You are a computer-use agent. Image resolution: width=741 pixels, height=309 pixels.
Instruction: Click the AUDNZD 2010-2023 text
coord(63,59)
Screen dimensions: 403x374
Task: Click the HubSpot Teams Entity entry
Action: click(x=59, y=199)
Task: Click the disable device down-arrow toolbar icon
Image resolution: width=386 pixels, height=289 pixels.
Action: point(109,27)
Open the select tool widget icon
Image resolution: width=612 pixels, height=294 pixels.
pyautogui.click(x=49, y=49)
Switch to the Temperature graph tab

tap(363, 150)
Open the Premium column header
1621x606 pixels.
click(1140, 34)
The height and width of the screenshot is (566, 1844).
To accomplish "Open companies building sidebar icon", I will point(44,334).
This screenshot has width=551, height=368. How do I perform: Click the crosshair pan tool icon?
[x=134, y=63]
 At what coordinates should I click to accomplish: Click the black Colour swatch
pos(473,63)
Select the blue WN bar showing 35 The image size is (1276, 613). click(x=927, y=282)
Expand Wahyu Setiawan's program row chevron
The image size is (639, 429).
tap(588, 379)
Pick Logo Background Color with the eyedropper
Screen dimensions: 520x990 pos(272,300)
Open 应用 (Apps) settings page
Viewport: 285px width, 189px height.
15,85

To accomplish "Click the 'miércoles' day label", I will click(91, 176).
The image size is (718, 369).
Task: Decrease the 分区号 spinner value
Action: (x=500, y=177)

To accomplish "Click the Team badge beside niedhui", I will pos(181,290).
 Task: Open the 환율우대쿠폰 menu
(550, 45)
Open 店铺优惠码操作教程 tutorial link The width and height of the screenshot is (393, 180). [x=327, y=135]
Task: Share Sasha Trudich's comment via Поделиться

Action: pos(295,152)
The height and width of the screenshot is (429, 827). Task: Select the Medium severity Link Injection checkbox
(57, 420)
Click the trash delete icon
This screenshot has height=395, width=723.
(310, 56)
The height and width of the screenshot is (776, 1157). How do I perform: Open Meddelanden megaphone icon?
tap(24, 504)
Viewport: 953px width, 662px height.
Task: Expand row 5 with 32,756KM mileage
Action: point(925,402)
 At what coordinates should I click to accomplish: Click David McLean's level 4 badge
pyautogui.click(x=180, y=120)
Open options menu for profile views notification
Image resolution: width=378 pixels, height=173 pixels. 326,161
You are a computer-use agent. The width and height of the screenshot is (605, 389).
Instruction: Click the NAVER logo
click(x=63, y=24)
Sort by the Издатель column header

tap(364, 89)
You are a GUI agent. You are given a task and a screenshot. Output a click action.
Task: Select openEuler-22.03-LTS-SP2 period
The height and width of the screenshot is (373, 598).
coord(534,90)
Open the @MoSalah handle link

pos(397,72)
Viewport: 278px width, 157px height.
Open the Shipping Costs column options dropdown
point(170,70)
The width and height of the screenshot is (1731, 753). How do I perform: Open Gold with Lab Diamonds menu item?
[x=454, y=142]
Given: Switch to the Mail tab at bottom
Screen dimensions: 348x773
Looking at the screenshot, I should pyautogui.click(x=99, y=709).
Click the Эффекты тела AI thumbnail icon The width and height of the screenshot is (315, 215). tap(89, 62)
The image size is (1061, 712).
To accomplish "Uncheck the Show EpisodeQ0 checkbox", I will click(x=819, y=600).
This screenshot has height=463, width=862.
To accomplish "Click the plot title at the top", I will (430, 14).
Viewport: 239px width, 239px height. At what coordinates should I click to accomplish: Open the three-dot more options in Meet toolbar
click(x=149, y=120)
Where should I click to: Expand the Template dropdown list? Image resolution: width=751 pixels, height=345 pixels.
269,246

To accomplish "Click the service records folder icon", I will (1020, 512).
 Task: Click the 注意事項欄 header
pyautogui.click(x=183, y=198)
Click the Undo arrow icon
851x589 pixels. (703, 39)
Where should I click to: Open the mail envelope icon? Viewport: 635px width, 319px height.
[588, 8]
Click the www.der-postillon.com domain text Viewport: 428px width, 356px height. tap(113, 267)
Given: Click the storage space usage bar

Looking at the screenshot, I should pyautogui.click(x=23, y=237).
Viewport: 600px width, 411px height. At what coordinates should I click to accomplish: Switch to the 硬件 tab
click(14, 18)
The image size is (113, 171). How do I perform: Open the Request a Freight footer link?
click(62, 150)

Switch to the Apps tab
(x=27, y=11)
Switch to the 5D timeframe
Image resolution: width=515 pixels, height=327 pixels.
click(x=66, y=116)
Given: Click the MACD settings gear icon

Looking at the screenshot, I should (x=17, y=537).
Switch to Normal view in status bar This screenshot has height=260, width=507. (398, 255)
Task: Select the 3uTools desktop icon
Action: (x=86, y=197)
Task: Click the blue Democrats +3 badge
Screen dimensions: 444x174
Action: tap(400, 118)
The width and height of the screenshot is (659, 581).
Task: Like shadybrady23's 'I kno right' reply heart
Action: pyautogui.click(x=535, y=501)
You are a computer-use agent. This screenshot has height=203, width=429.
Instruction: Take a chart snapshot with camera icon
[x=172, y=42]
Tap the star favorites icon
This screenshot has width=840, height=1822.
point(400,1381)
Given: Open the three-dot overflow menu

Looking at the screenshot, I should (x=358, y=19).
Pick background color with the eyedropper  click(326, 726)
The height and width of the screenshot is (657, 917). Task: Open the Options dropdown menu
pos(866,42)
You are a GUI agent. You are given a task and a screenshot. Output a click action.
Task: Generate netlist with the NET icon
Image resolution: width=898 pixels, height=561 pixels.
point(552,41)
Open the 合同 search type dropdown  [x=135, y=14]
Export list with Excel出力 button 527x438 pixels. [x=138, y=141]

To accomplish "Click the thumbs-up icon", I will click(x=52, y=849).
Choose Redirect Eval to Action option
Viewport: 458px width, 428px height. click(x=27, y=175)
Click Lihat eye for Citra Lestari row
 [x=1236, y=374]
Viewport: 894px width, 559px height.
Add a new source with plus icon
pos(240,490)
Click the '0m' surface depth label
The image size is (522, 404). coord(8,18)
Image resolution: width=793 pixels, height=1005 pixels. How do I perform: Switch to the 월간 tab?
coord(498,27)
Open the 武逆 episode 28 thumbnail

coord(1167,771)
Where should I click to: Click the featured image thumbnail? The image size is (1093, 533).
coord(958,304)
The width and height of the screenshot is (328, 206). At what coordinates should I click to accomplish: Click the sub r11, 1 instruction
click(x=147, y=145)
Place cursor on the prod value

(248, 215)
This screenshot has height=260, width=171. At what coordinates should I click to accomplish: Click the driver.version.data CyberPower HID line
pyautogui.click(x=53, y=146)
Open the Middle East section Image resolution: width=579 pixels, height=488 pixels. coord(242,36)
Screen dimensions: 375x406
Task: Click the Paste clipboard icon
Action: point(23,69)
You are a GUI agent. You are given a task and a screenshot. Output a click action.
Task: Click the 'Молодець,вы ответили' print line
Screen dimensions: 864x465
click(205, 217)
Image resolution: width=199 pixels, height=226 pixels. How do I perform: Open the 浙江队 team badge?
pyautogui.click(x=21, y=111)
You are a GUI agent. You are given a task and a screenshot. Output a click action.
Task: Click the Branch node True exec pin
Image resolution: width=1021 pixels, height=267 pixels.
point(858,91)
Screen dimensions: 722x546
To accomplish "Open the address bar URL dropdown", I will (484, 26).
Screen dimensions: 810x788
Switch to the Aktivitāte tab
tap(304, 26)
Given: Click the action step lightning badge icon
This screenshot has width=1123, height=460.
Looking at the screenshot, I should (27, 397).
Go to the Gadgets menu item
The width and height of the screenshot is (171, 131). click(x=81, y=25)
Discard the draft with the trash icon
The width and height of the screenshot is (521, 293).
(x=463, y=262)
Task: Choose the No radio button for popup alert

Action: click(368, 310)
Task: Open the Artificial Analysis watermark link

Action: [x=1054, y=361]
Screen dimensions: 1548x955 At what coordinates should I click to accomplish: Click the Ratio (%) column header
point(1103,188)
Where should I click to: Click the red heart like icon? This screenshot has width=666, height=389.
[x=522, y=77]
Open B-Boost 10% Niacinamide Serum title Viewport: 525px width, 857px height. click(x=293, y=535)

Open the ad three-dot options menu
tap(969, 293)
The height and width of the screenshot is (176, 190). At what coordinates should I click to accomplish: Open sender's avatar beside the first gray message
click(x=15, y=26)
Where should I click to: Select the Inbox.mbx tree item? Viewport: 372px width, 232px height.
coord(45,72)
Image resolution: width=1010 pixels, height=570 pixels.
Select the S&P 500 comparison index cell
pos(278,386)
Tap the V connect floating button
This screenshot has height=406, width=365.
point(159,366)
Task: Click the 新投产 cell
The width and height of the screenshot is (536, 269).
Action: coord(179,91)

......

An exact copy of the lines above between the line holding "Task: Click the blue Democrats +3 badge" and the line holding "Pick background color", inclusive, is the whole answer.

Task: Click the blue Democrats +3 badge
Screen dimensions: 444x174
Action: tap(400, 118)
The width and height of the screenshot is (659, 581).
Task: Like shadybrady23's 'I kno right' reply heart
Action: pyautogui.click(x=535, y=501)
You are a computer-use agent. This screenshot has height=203, width=429.
Instruction: Take a chart snapshot with camera icon
[x=172, y=42]
Tap the star favorites icon
This screenshot has width=840, height=1822.
point(400,1381)
Given: Open the three-dot overflow menu

Looking at the screenshot, I should (x=358, y=19).
Pick background color with the eyedropper  click(326, 726)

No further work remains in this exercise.